Finanziateci, siamo sovrani!

In attesa che i bolscevichi facciano il loro trionfale ritorno, il cui imminente arrivo sembra preannunciato dall’impressionante rigurgito statalista proveniente dalle più profonde viscere di un Paese annichilito, anche sul piano delle ricette economiche per salvare il Paese c’è un coro piuttosto unanime. Un coro che in estrema sintesi si rivolge alle nazioni circostanti con la seguente, imperativa richiesta: finanziateci, siamo sovrani!

Praticamente l’intero mondo della politica, con la piena adesione del circo mediatico che vi gira intorno, è schierato con la compattezza di una falange greca nel raccontare ad una collettività terrorizzata dal coronavirus che l’unica strada per riprenderci è quella che passa per un colossale trasferimento di ricchezze tra l’Europa, sempre identificata come un corpo unico, e l’Italia delle eccellenze, meritevole per diritto divino di ogni cura e sostegno da parte dell’Europa medesima.

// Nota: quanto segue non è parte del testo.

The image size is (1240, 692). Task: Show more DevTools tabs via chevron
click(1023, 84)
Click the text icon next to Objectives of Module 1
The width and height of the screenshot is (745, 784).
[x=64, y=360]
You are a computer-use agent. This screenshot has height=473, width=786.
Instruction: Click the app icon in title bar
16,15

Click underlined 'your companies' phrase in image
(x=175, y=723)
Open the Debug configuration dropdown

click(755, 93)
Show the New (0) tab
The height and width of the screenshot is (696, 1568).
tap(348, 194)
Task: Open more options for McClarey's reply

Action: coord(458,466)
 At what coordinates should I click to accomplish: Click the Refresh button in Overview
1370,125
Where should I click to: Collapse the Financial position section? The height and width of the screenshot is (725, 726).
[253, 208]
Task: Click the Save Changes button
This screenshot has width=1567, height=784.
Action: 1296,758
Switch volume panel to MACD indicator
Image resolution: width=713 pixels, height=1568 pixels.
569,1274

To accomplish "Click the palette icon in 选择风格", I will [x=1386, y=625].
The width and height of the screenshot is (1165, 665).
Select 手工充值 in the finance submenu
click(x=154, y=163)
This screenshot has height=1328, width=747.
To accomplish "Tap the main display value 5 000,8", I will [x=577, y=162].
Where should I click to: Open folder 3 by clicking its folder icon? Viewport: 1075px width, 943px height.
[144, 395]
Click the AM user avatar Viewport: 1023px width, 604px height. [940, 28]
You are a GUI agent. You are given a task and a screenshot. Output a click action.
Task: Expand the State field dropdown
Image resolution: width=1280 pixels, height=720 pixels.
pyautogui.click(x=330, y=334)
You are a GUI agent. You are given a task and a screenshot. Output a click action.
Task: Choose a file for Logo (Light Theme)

Ora, che questo avvenga attraverso una mutualizzazione del nostro colossale debito – vedi eurobond o coronabond che dir si voglia – o che si realizzi attraverso una qualche forma di erogazione di prestiti, più o meno a fondo perduto e senza alcuna condizionalità, importa poco. Ciò che conta è l’impressionante determinazione mostrata dall’intera classe politica nel pretendere, in questo drammatico frangente, di essere sovvenzionati da qualcun altro. Ma non con l’atteggiamento umile di chi sta chiedendo la carità, bensì sulla base di un fiero orgoglio patriottico. Orgoglio patriottico il quale, vorrei permettermi sommessamente di ricordare, è una prerogativa universale nelle società umane e che ciò, unito al fatto che sul piano della pandemia ci troviamo tutti sulla stessa barca, rende del tutto illogico un simile atteggiamento, già prima che esso possa essere declinato in una linea politica da spendersi in quel di Bruxelles.

Altra cosa sarebbe invece contribuire all’elaborazione di un piano continentale per coinvolgere le massime istituzioni europee, Bce in testa, per sostenere soprattutto il sistema produttivo nel suo insieme, evitando come la peste di disperdere la gran massa della liquidità necessaria per riavviare l’economia nei canali della spesa assistenziale, di cui noi purtroppo siamo maestri. Togliamoci quindi dalla testa l’idea che qualcuno, soprattutto in una simile crisi al buio, possa regalarci i quattrini. Così come non balocchiamoci nella speranza, che molti poco attenti osservatori hanno creduto di leggere nell’intervento di Mario Draghi sul Financial Times, di una provvidenziale manna proveniente dal cielo sotto forma di helicopter money, ovvero di un finanziamento a pioggia che arrivi a tutti i cittadini indiscriminatamente.

Purtroppo per noi, dopo l’uscita dal tunnel della pandemia, di cui ancora non si intravede minimamente la luce, la strada della ricostruzione sarà lunga e particolarmente impervia, oltre a non presentare alcuna scorciatoia. Una strada piena di insidie la quale potrebbe riservarci, alla fine del suo percorso, una inevitabile monetizzazione di gran parte del necessario indebitamento aggiuntivo contratto da tutti i Paesi del globo, con alta inflazione e conseguente depauperamento del risparmio accumulato. Esattamente ciò che è sempre accaduto dopo la fine di una guerra devastante. Solo che questa volta non ci sarà un Piano Marshall ad aiutarci nella ricostruzione, con l’aggravante di non avere un Alcide De Gasperi al timone, bensì un Giuseppe Conte, sedicente “avvocato del popolo”, che sembra voler fermare il contagio a colpi di decreti notturni, con tanto di timbro e ceralacca.